If those hubs omit manifests/provenance, they don’t just add risk—they set the norm.

3) Lightweight audits are a strong stabilizer

Adding a small audit rate (random checks of adopters) meaningfully increases norm strength and compliance, even under adversarial pressure, reducing incident rates.

Interpretation: you don’t need perfect enforcement. You need credible detection plus feedback loops that increase the local cost of noncompliance.

4) Provenance fails “silently” without strong norms

In the model, provenance validity is not only about emitting signatures; it is about refusing forged chains.

If safety norms are weak, actors accept forged provenance at high rates when exposed.

Interpretation: provenance is a socio-technical system.

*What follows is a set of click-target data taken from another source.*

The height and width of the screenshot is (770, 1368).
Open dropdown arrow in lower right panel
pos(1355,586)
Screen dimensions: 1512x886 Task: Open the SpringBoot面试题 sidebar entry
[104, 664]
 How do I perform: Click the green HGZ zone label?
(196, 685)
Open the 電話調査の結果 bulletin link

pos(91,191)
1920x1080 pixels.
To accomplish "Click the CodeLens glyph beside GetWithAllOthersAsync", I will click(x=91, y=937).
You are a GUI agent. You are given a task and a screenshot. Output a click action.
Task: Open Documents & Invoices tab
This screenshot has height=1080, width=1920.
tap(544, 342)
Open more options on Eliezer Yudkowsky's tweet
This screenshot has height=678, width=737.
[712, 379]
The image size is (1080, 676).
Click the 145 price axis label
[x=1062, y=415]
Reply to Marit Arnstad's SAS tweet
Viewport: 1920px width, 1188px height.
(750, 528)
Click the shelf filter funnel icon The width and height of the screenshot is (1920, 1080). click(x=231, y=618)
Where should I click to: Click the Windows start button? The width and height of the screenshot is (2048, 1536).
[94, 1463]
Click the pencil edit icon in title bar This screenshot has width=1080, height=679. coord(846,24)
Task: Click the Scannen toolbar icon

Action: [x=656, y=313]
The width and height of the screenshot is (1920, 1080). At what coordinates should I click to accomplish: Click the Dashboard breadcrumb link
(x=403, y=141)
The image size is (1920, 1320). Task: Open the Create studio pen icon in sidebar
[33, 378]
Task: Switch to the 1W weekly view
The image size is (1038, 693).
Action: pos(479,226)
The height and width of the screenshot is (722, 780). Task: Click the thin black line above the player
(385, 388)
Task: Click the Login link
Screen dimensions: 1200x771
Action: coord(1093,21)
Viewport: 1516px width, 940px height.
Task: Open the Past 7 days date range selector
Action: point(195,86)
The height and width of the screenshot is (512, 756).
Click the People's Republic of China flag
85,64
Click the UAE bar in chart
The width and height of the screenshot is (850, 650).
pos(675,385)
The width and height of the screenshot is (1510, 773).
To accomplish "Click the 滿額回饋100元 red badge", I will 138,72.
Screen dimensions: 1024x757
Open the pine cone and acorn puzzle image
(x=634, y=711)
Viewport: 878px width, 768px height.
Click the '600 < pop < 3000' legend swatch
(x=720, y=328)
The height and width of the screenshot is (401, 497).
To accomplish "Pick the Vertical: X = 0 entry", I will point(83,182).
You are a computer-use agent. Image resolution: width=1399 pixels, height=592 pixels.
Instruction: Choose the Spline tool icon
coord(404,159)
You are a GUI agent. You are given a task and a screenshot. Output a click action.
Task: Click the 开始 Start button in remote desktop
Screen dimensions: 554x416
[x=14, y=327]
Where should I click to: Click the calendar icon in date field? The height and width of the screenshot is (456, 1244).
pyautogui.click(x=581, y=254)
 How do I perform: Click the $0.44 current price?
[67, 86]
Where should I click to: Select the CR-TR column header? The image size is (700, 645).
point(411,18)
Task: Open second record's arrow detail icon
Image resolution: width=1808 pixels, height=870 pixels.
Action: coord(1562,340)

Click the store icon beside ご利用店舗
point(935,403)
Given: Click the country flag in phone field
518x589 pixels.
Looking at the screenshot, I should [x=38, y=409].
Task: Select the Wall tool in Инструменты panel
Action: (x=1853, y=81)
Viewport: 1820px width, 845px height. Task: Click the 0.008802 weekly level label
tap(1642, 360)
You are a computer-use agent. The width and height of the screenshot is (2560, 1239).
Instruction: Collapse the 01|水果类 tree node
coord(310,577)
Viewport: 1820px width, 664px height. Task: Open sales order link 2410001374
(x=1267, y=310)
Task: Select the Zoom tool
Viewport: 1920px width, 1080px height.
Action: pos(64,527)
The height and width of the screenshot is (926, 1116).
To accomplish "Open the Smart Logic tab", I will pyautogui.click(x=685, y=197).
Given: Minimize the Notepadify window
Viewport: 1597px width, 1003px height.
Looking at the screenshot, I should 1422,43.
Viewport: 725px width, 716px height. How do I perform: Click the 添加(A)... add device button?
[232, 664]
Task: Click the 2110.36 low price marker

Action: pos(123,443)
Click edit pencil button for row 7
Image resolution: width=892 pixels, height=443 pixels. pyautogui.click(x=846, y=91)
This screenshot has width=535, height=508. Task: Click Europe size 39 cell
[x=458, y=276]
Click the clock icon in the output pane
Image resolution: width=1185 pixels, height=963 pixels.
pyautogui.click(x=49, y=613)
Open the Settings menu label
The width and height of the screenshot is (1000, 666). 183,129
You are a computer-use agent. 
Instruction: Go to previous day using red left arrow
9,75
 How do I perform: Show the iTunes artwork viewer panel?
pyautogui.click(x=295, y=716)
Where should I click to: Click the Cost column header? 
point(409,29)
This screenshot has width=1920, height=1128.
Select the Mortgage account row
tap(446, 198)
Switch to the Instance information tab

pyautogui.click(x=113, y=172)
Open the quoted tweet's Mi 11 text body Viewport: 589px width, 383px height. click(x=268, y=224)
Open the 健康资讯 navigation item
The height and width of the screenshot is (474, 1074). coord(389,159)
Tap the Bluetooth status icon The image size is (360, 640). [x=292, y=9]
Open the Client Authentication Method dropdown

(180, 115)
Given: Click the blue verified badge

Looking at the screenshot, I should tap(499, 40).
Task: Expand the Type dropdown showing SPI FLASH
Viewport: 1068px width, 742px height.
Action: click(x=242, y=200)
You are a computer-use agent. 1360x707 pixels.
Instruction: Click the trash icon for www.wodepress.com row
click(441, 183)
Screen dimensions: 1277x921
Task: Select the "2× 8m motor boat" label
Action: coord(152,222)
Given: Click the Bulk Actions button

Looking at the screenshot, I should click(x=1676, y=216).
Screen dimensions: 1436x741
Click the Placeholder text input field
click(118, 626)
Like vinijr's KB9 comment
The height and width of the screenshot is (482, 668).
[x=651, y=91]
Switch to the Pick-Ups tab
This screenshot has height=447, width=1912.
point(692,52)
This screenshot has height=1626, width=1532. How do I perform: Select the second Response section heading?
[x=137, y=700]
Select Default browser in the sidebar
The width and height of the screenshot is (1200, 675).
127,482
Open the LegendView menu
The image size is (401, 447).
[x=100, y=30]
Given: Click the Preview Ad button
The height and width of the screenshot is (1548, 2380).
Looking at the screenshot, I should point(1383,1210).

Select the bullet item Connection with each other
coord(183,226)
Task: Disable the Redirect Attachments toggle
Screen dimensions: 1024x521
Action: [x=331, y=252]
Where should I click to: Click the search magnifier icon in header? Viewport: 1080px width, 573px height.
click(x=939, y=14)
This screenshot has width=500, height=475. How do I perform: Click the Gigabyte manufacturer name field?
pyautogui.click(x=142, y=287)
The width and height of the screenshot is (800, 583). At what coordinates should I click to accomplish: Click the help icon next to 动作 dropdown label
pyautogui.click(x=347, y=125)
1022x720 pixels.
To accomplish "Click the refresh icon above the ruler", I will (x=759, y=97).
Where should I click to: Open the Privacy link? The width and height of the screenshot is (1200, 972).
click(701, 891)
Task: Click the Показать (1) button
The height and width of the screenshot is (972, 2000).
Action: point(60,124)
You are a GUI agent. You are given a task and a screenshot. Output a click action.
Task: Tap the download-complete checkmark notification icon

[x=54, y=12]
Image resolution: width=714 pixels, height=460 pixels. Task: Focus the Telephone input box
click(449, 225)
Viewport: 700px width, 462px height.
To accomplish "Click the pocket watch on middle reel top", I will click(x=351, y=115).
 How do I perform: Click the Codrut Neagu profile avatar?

Cryptography helps, but if users routinely click through warnings, provenance becomes theater.

What this suggests for real systems

Make manifests/provenance default-on and low-friction.
Aim for “safe by construction” pipelines where manifest generation is automatic.
Treat “turning off provenance” like disabling seatbelts: possible, but costly and visible.
Defend the hubs.
Curate and harden the top templates/repos.
Add provenance checks to package managers, agent registries, and framework defaults.
Add small-but-real enforcement.
Periodic audits, automated policy checks, and incident postmortems that update norms.
Measure what matters.
Adoption rate alone is the wrong KPI.
Track compliance, provenance validity, and incident rates (plus leading indicators like bypass attempts).

Limitations / next steps

This is intentionally simple. A better model would:

separate individual vs institutional norms
include heterogeneous roles (operators, security teams, vendors)
model multiple competing toolchains (safe vs unsafe) with explicit switching costs
include “shadow usage” (unreported agents)
represent provenance as a graph of artifacts with verification policies

If you want to play with it, start with Params in sim/norm_diffusion.py and sweep:

manifest_friction, default_on_manifest_bonus
adv_seed_frac, adv_target
audit_rate

Reproducing the figures

From the repo root:

./venv/bin/pip install numpy matplotlib networkx
./venv/bin/python sim/make_plots.py

If you’re building agent systems and want to pressure-test your permissioning and provenance design against “realistic laziness + realistic attackers”, this is the kind of model worth keeping in your toolbox.